Cotangent complex of perfect algebra over a perfect field

If $f: A \rightarrow B$ is a morphism of simplicial commutative rings (for example, a morphism of ordinary commutative rings), then the "topological" cotangent complex comes with additional structure: the action of $B$ on $L_{B/A}$ can be promoted to a (left) action of a certain associative ring spectrum $B^{+}$. There are canonical maps of ring spectra $B \rightarrow B^{+} \leftarrow \mathbf{Z}$ which induce (via the multiplication on $B^{+}$) an equivalence between $B^{+}$ and the smash product of $B$ with $\mathbf{Z}$ (beware that $B^{+}$ is not commutative and the order of the multiplication matters). There's also a canonical map of ring spectra $B^{+} \rightarrow B$, and the "algebraic" cotangent complex can be recovered as the tensor product $B \otimes_{ B^{+} } L_{B/A}$.

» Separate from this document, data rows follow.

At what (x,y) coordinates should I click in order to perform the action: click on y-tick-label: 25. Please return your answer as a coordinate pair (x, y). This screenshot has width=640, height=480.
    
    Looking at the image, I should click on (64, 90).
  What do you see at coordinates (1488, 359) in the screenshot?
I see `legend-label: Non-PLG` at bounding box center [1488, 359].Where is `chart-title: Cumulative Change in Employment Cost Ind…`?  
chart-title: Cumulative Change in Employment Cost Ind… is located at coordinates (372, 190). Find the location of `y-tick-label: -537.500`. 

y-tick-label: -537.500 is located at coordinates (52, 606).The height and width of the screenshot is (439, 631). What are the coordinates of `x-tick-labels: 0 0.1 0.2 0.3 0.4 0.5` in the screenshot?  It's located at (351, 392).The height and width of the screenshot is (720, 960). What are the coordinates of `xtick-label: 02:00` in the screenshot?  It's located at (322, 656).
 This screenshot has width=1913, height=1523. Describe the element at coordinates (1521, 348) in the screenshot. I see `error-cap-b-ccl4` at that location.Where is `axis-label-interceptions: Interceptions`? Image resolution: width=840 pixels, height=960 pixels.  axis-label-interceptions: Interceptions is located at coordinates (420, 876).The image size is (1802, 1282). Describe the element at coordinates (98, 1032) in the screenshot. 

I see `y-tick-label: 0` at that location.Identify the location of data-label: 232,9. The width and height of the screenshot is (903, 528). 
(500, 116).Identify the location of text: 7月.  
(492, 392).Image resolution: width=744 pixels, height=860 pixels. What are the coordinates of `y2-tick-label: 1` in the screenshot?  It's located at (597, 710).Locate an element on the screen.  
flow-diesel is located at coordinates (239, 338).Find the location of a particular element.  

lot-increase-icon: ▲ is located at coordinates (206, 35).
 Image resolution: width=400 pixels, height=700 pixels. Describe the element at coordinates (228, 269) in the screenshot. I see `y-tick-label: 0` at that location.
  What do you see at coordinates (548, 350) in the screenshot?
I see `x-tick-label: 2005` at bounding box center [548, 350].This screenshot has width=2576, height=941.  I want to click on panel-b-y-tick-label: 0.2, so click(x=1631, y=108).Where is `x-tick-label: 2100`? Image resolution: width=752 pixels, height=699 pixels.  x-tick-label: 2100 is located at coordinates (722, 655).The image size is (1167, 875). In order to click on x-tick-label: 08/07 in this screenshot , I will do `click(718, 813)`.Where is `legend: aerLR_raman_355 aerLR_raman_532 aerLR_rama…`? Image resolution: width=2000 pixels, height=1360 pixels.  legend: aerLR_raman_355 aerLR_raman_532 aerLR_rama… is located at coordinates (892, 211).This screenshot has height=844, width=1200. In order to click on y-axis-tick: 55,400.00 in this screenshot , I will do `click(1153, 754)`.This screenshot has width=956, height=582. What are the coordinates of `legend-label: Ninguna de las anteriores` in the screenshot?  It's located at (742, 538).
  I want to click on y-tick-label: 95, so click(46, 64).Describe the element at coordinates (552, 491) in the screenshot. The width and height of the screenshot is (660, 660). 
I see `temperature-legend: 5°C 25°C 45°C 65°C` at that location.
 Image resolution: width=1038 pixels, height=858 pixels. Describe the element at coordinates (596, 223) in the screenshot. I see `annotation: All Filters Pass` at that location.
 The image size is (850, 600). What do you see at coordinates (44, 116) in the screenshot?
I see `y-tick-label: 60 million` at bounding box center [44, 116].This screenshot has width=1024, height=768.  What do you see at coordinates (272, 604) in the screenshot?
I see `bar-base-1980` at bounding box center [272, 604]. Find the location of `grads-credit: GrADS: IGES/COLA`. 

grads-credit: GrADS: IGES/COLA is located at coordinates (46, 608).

You can use this description (and the fact that $B^{+}$ is not too different from $B$) to answer a lot of the sorts of questions that you're asking. For example, $L_{B/A}$ is zero, or almost perfect, or connected through some range, if and only if the algebraic cotangent complex $L^{\mathrm{alg}}_{B/A}$ has the same property.

Let me explain why the $E_\infty$-cotangent complex $L_{B/A}$ vanishes for any map $A \to B$ of perfect rings over $\mathbf{F}_p$. (I do not know the answer to the more general question at the end.)

The proof uses formal properties of the cotangent complex (Kunneth formula, transitivity triangle) and relies on the following two observations (where all tensor products are derived):

1) If $R \to S$ is map of $E_\infty$-rings with $S \otimes_R S \simeq S$ via the multiplication map, then $L_{S/R} \simeq 0$. Indeed, we always have $L_{S \otimes_R S/R} \simeq p_1^* L_{S/R} \oplus p_2^* L_{S/R}$ by the Kunneth formula. If the multiplication map is an isomorphism, then we get $L_{S/R} \oplus L_{S/R} \simeq L_{S/R}$ via the sum map, which means $L_{S/R} \simeq 0$. (This is the classical proof that the cotangent complex of an open immersion is $0$.)

2) If $R \to S$ is any map of perfect rings, then $\pi_i(S \otimes_R S) =: \mathrm{Tor}^i_R(S,S)$ vanishes for $i > 0$. See, for example, Lemma 3.16 in https://arxiv.org/abs/1507.06490.

Now say $A \to B$ is a map of perfect rings. Consider the multiplication map $R := B \otimes_A B \to S := B$. Then $S \otimes_R S \simeq S$ via the multiplication map: this is clear on $\pi_0$ and thus follows from (2) as everything is perfect. Then (1) implies that $L_{B/B \otimes_A B} \simeq 0$. But the Kunneth formula and the transitivity triangle for $A \to B \otimes_A B \to B$ show that $L_{B/B \otimes_A B} \simeq L_{B/A}[1]$, and thus $L_{B/A} \simeq 0$.